NGO law coming into effect early

The expulsion of USAID follows a government crackdown on pro-democracy groups that seems emboldened by the Duma’s passage in July of amendments to Russia’s NGO law, requiring civil society groups who receive foreign funding to register themselves as “foreign agents’’ with Russia’s Ministry of Justice, or face fines, jail time and closure.

Agencies receiving foreign funding are also to undergo biannual audits under the new amendments that take effect November 1.

Critics of the new NGO law focus on its vague wording and virtually non-existent definition of “political activity” – which singles groups out for special scrutiny.  They also say that their required self branding as foreign agents – a moniker that will have to appear on all of their publications and websites – harkens back to Stalinist purges.

They further say that by being forced to call themselves what amounts to spies will impede foreign financing that is largely apolitical.

USAID ‘influencing’ the Russian political process

Russia’s Ministry of Foreign Affairs said in a statement that the decision to expel USAID “was taken mainly because the work of the agency’s officials far from always responded to the stated goals of development and humanitarian cooperation. We are talking about attempts to influence political processes through its grants.”

US funding a dependable scapegoat for the Kremlin

Russian authorities have become increasingly suspicious of non-governmental organizations (NGOs), which they believe are using foreign funding to foment political unrest,

Earlier this year, President Vladimir Putin alleged that protests surrounding his re-election were orchestrated by US-funded NGOs via cash transfers from the US State Department.

US says it will stay ‘committed’

In announcing the closure of the USAID office, US state department spokesperson Victoria Nuland told a briefing that, “We remain committed to supporting democracy, human rights, and the development of a more robust civil society in Russia and look forward to continuing our cooperation with Russian non-governmental organizations.”

She would not respond to questions on what she thought the reasons behind the Kremlin’s decision were, but said there was a sense “that they don’t need this any more.”

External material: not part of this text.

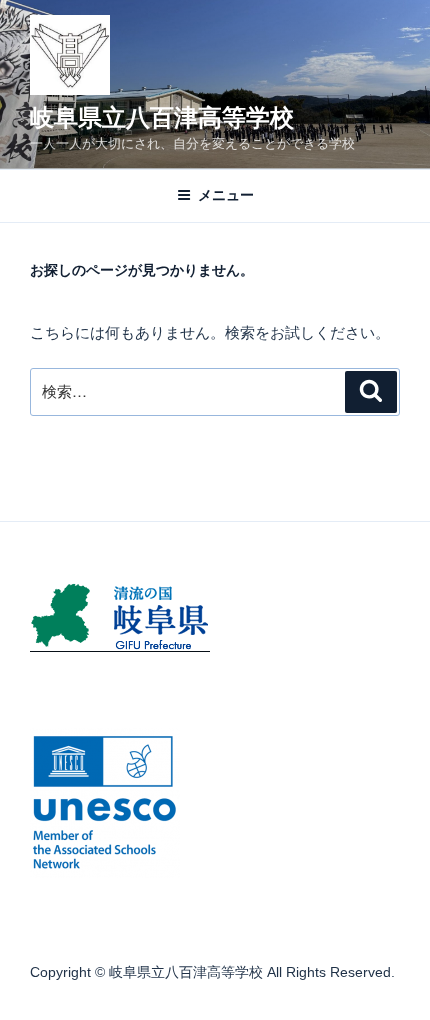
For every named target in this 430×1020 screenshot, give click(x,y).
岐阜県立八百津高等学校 (162, 117)
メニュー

The United States began its operations in Russia after the end of the Soviet Union, spending around $2.7bn on a wide range of human rights, civil society, health and environmental programs.

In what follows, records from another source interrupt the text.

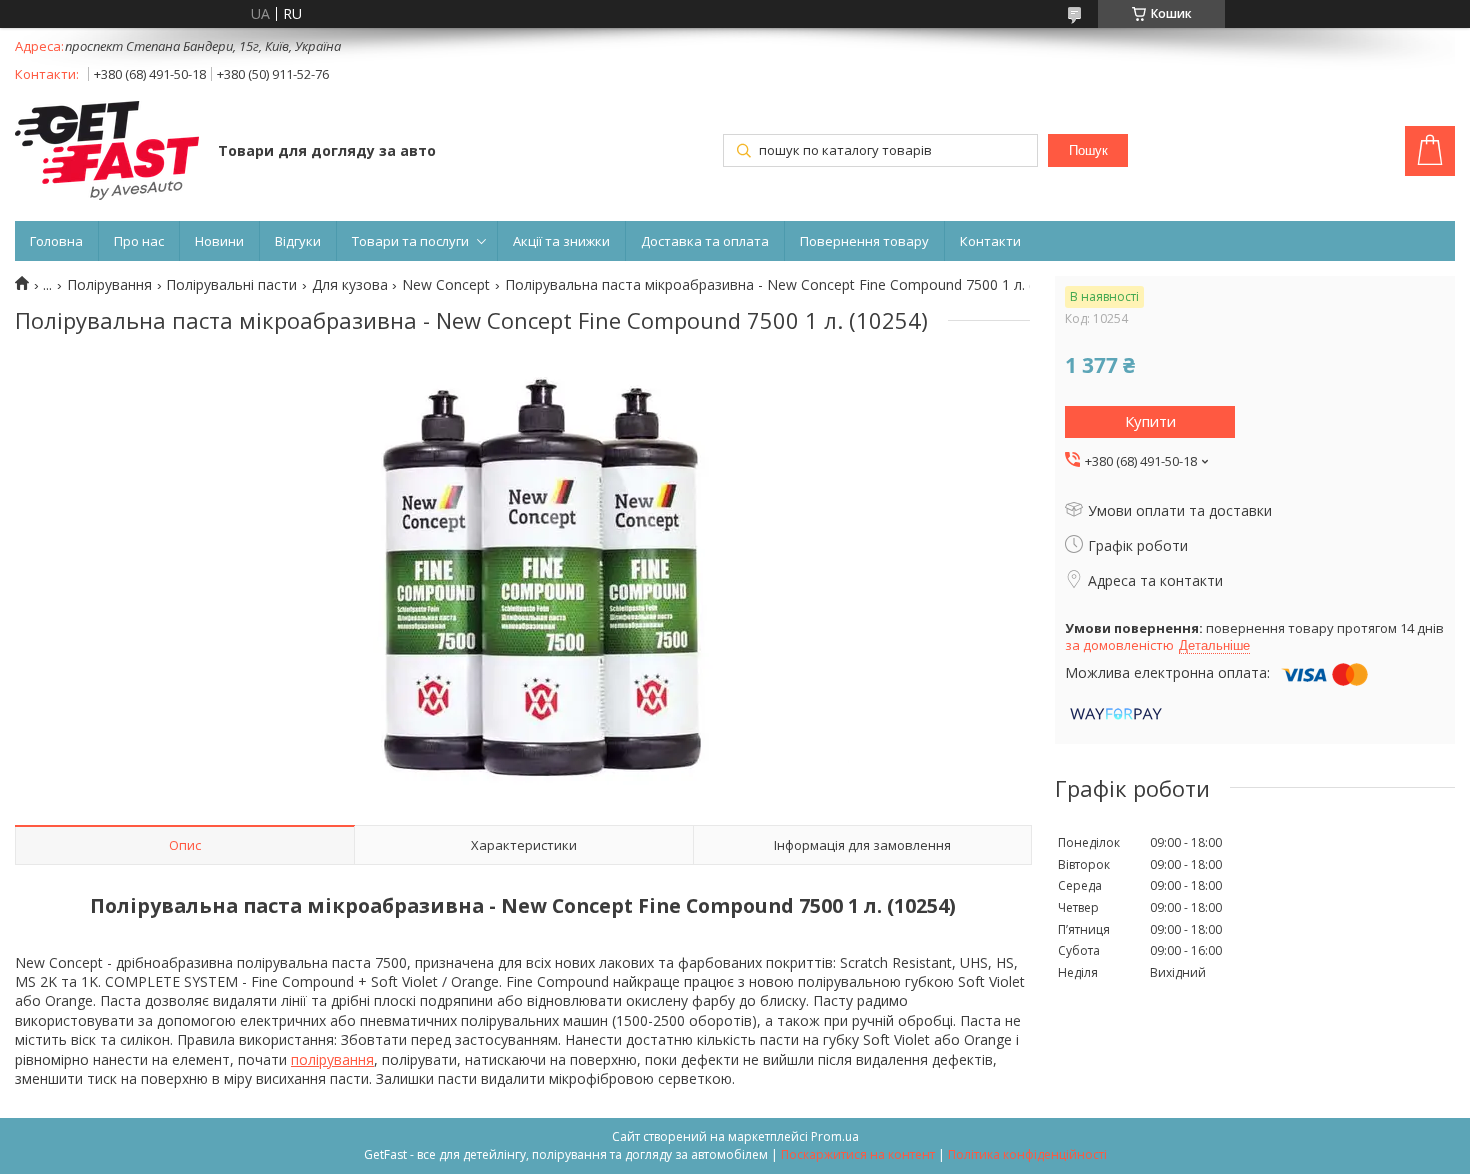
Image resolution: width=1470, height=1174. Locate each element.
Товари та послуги (410, 241)
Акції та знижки (561, 241)
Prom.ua (835, 1136)
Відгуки (298, 241)
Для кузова (350, 285)
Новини (219, 241)
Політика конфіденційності (1027, 1154)
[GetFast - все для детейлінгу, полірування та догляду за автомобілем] (107, 152)
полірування (332, 1059)
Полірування (109, 285)
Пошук (1088, 150)
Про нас (139, 241)
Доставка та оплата (705, 241)
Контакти (990, 241)
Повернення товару (864, 241)
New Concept (446, 285)
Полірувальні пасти (231, 285)
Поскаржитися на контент (858, 1154)
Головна (56, 241)
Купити (1150, 421)
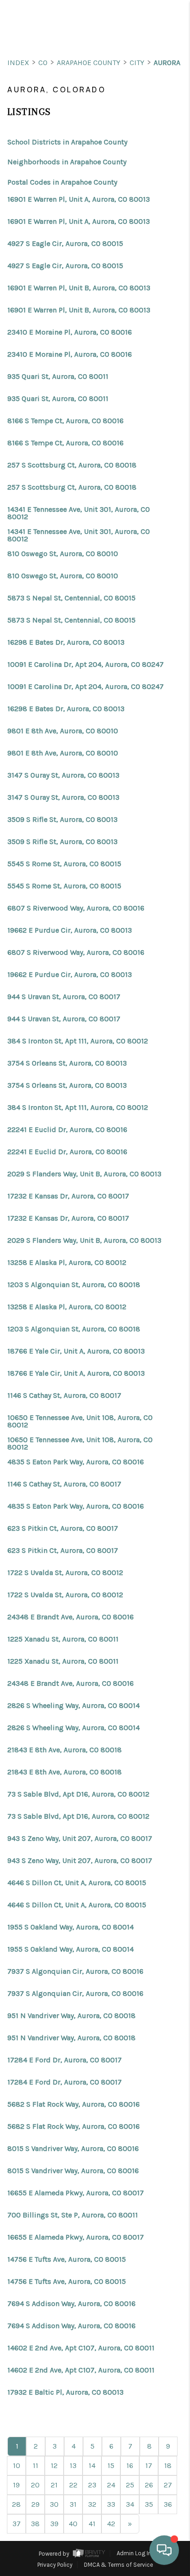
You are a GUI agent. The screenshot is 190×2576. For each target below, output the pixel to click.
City (137, 62)
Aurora (167, 62)
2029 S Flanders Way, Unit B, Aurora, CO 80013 (84, 1174)
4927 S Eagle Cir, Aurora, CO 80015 (65, 243)
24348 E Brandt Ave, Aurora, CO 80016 (70, 1617)
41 (92, 2523)
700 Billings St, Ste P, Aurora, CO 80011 (72, 2215)
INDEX (18, 62)
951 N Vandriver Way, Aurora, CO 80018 (71, 2015)
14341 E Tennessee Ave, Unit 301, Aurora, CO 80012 (78, 513)
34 (130, 2504)
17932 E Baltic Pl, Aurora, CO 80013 (65, 2392)
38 (35, 2523)
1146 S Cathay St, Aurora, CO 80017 (64, 1395)
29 (35, 2504)
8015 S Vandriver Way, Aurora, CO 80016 (73, 2148)
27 (168, 2484)
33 (111, 2504)
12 (54, 2465)
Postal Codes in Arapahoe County (62, 182)
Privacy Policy (54, 2564)
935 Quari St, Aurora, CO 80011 (57, 376)
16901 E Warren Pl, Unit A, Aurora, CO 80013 (78, 199)
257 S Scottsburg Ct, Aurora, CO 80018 (72, 465)
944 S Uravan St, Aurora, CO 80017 (63, 996)
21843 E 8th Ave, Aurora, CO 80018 (64, 1750)
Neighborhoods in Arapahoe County (66, 161)
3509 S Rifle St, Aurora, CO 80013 (62, 819)
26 (149, 2484)
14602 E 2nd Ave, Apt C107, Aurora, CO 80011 (80, 2348)
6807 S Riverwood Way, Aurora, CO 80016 (75, 908)
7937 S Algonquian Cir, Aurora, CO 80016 (75, 1971)
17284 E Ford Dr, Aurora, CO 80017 (64, 2060)
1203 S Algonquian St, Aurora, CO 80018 (73, 1284)
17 (148, 2465)
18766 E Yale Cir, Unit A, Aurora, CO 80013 (76, 1351)
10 (16, 2465)
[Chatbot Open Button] (164, 2550)
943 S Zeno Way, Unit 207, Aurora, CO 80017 (79, 1838)
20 (35, 2484)
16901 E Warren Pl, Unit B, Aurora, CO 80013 (78, 288)
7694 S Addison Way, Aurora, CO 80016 (71, 2303)
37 (16, 2523)
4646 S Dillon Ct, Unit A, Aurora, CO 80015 (76, 1883)
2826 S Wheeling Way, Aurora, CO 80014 (73, 1705)
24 (111, 2484)
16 (129, 2465)
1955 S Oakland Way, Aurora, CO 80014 (70, 1927)
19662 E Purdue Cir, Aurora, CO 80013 (69, 930)
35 (149, 2504)
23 (92, 2484)
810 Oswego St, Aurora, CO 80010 (62, 553)
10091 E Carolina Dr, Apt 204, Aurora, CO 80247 (85, 664)
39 (54, 2523)
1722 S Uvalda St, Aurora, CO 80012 (65, 1572)
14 (92, 2465)
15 (110, 2465)
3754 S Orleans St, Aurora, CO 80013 (67, 1063)
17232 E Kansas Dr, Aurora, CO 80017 (68, 1196)
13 (73, 2465)
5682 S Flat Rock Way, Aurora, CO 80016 (73, 2104)
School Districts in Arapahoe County (67, 142)
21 (54, 2484)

Russian human rights activists lamented the decision to expel USAID.

‘Russians will suffer’

The head of Golos, Liliya Shibanova, told the BBC that USAID’s expulsion is “a bad signal,” saying there were very few other sources of funding for election monitoring groups, and that she expected to see other NGOs leaving Russia.

The head of Moscow Helsinki Group, Lyudmila Alekseyeva, said in remarks to Russian news agencies that it was the Russian population, rather than the US, which would suffer from the loss of “useful services… free legal consultations, educational programs and others.”

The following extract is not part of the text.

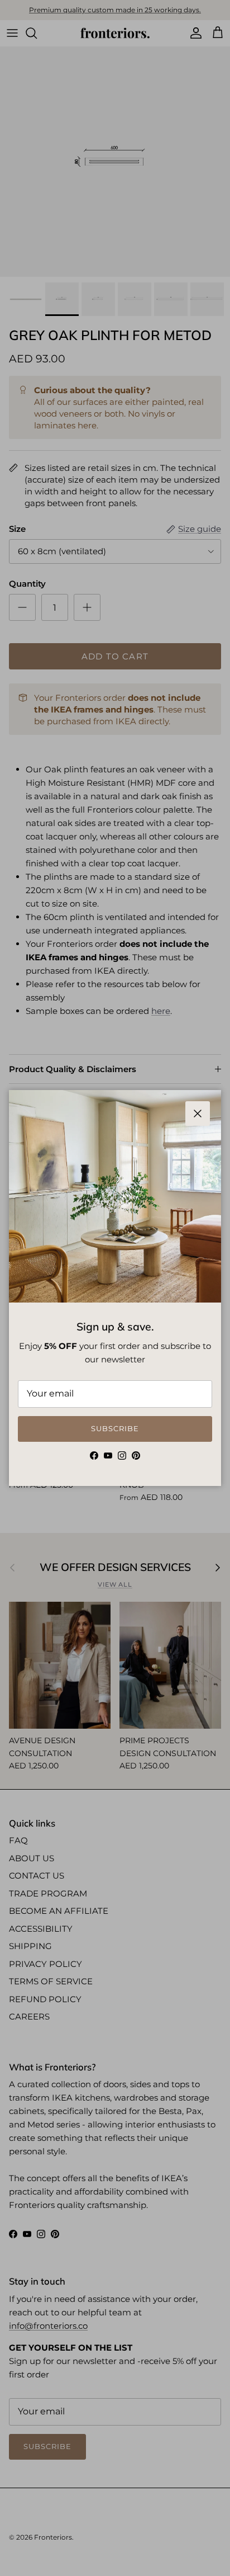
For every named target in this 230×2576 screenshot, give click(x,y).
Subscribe (115, 1428)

It is unclear whether some if any US funding of the organizations can continue, but a White House official told AFP that the administration of US President Barack Obama was committed to promoting civil society in Russia.

“Over the coming weeks and months the Obama administration will be looking at ways to advance our old foreign policy objectives using new means,” said the official.

The Kommersant daily compared the departure of USAID to the 2007 clampdown on the activities of the British Council, which poisoned relations between Moscow and London. The US Peace Corps had also been asked to leave Russia in 2002.

“The departure of USAID is the biggest conflict between Moscow and the West in the last five years in questions of democracy and human rights in Russia,” the paper said.